Dataset items
══════════════════════════════

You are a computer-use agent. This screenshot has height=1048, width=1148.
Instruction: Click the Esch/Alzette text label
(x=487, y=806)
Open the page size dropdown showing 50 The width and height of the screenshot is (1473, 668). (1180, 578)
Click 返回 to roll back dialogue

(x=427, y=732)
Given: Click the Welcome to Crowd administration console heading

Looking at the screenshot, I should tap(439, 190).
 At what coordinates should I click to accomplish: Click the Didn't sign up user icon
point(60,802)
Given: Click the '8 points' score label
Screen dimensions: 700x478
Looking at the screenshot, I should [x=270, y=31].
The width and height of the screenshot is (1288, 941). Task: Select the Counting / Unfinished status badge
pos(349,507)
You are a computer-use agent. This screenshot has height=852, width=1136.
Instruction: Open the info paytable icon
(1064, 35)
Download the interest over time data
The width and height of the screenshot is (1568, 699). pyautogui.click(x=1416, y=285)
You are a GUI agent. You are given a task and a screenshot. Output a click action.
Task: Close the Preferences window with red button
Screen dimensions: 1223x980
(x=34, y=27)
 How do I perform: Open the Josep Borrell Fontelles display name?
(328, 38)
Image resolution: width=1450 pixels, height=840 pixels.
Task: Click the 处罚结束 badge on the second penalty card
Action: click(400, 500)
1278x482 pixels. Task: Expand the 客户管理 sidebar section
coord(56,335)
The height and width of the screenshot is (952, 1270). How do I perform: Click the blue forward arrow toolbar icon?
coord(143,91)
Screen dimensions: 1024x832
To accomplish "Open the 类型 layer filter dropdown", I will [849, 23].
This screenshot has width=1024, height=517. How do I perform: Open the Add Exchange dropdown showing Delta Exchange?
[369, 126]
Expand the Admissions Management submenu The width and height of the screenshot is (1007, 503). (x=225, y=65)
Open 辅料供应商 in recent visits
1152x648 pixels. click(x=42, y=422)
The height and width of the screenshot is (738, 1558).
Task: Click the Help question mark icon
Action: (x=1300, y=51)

══════════════════════════════

Problem »
Answer only with the count of lines in the records that include the string "computer".

Answer »
2